= Beginning of Section =

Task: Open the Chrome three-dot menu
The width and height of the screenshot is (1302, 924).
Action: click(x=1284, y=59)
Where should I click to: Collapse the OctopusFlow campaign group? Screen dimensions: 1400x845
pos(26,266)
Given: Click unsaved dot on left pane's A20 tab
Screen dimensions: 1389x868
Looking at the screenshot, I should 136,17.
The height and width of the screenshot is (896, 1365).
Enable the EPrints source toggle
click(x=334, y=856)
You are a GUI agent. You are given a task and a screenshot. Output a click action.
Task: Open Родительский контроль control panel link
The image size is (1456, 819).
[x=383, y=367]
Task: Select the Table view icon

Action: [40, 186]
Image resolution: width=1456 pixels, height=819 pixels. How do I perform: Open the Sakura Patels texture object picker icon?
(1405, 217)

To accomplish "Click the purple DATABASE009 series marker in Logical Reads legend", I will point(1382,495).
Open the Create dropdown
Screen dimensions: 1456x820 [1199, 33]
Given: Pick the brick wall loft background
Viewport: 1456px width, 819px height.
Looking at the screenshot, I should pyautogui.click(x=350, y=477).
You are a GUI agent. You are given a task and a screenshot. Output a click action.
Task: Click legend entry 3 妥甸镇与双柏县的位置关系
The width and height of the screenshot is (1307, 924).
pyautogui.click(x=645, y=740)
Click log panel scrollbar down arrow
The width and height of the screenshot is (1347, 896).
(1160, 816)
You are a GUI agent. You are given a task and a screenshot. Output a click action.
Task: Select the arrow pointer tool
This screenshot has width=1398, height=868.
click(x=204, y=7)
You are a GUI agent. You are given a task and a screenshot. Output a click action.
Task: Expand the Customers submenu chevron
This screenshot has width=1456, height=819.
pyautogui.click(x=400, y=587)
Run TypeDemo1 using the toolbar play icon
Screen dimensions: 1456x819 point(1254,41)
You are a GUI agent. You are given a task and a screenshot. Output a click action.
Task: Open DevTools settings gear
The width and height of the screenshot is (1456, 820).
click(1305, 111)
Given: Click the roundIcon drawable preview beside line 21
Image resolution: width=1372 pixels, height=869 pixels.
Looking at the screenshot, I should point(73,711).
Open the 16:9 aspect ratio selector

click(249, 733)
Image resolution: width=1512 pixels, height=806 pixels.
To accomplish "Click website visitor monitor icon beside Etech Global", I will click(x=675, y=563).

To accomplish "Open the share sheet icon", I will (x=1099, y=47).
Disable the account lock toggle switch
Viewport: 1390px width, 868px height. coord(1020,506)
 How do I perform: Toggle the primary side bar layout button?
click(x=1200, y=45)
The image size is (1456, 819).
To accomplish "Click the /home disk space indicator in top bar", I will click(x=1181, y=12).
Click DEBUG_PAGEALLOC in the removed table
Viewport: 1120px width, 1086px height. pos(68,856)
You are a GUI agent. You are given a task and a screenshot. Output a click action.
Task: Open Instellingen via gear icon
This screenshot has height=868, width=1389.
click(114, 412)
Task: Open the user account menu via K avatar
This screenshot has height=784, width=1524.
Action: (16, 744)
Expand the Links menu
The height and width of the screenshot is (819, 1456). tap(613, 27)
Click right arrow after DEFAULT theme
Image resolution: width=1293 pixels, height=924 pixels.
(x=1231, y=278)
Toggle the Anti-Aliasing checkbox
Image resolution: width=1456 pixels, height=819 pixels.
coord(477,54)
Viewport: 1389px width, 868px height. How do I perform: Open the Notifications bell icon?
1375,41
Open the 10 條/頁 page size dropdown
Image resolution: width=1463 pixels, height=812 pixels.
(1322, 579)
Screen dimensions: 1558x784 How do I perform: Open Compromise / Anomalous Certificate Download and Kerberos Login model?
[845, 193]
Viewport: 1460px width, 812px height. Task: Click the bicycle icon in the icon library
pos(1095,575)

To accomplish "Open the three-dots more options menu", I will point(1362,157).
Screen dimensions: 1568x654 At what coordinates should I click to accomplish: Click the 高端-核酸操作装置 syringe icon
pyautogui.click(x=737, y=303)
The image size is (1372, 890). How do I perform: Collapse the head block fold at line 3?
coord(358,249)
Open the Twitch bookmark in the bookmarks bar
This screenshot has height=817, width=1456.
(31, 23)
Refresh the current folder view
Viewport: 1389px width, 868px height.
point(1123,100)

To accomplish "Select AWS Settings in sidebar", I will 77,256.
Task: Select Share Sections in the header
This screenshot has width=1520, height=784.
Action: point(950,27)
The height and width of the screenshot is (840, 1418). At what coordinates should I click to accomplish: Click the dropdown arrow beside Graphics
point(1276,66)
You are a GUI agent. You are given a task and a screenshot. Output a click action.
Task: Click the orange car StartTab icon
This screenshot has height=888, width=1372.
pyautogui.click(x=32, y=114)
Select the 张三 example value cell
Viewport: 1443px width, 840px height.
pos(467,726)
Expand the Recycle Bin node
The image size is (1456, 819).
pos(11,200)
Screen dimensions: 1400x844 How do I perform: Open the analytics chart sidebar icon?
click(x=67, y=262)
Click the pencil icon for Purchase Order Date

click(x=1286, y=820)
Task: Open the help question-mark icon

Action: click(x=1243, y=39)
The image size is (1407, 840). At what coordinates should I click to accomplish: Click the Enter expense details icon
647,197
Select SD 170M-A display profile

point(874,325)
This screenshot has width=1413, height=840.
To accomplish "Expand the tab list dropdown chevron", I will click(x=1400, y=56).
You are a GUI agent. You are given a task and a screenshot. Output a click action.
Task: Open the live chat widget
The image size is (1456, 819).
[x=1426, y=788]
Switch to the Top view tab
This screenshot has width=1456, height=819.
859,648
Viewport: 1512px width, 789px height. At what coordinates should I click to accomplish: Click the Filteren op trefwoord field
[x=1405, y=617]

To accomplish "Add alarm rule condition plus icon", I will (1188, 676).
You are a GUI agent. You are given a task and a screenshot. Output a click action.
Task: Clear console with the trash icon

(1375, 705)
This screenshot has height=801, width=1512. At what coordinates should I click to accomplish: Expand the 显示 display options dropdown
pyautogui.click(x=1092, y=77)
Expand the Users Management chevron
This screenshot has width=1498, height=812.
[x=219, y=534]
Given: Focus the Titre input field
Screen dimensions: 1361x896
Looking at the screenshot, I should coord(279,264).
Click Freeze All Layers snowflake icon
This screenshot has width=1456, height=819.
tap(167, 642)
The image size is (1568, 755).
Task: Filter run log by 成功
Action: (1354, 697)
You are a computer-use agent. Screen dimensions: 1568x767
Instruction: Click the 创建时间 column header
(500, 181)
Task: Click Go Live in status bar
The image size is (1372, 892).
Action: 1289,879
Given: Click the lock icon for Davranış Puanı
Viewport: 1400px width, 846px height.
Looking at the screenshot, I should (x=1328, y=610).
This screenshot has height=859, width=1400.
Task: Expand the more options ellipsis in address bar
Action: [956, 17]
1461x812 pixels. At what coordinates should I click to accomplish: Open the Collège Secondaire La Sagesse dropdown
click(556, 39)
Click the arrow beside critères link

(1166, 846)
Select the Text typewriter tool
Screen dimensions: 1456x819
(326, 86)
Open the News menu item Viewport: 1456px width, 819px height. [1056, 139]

= End of Section =

• _Exercise details_
As listed above, the lines from the line with "Image resolution: width=1372" to the line with "Task: Open Instellingen via gear icon" are to be echoed exactly, with both ends included and nothing added.

• _Exercise response_
Image resolution: width=1372 pixels, height=869 pixels.
Looking at the screenshot, I should point(73,711).
Open the 16:9 aspect ratio selector

click(249, 733)
Image resolution: width=1512 pixels, height=806 pixels.
To accomplish "Click website visitor monitor icon beside Etech Global", I will click(x=675, y=563).

To accomplish "Open the share sheet icon", I will (x=1099, y=47).
Disable the account lock toggle switch
Viewport: 1390px width, 868px height. coord(1020,506)
 How do I perform: Toggle the primary side bar layout button?
click(x=1200, y=45)
The image size is (1456, 819).
To accomplish "Click the /home disk space indicator in top bar", I will click(x=1181, y=12).
Click DEBUG_PAGEALLOC in the removed table
Viewport: 1120px width, 1086px height. pos(68,856)
You are a GUI agent. You are given a task and a screenshot. Output a click action.
Task: Open Instellingen via gear icon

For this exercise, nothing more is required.